We do roundups of all of our product updates every month or two. You can see the kind of progress we make and the innovative features we launch.
Biased comparisons and studies
Lots of these tools will show you cherry-picked comparisons that make them look awesome and studies they have run where they declare themselves the winner. Take all of this with a grain of salt.
If a tool wants to win link data comparisons they can just count more things like subdomains as referring domains, count dead links, count links more than once, etc. There needs to be more transparency which is why this exists. Quality of data matters. https://t.co/5GGaEjbzW8
— Patrick Stox (SEOpedia) (@patrickstox) January 27, 2021
Don’t just take any tool’s word that it’s the best. Ask around. See who comes up as the platform of choice. See who real users favor.
As I mentioned earlier, we’re the favorite tool for SEO teams. We epitomize big data.

======

• [Work required]
Quote the passage above on biased tool comparisons word for word, starting at "Biased comparisons and" and ending at "grain of salt.".

• [Data shown]
======

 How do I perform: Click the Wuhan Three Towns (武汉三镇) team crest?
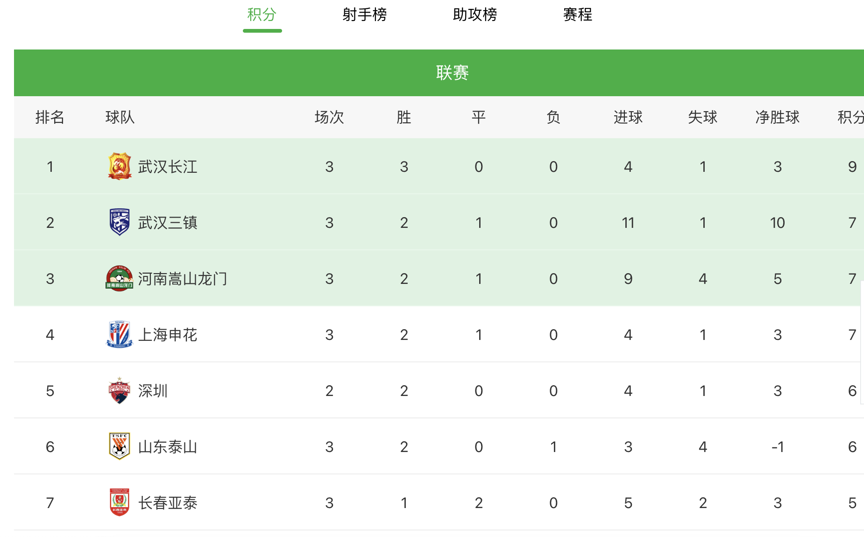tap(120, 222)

======

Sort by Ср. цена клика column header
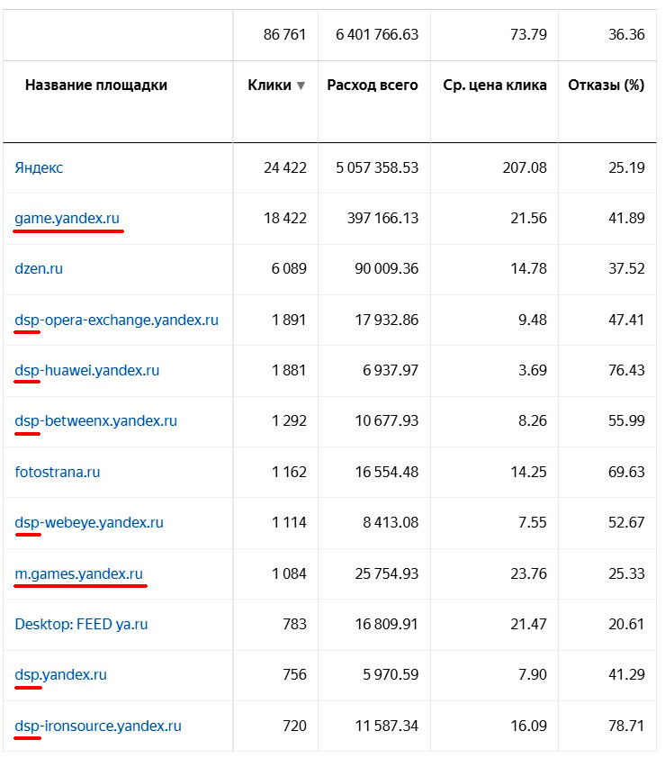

======

• [The output]
Biased comparisons and studies
Lots of these tools will show you cherry-picked comparisons that make them look awesome and studies they have run where they declare themselves the winner. Take all of this with a grain of salt.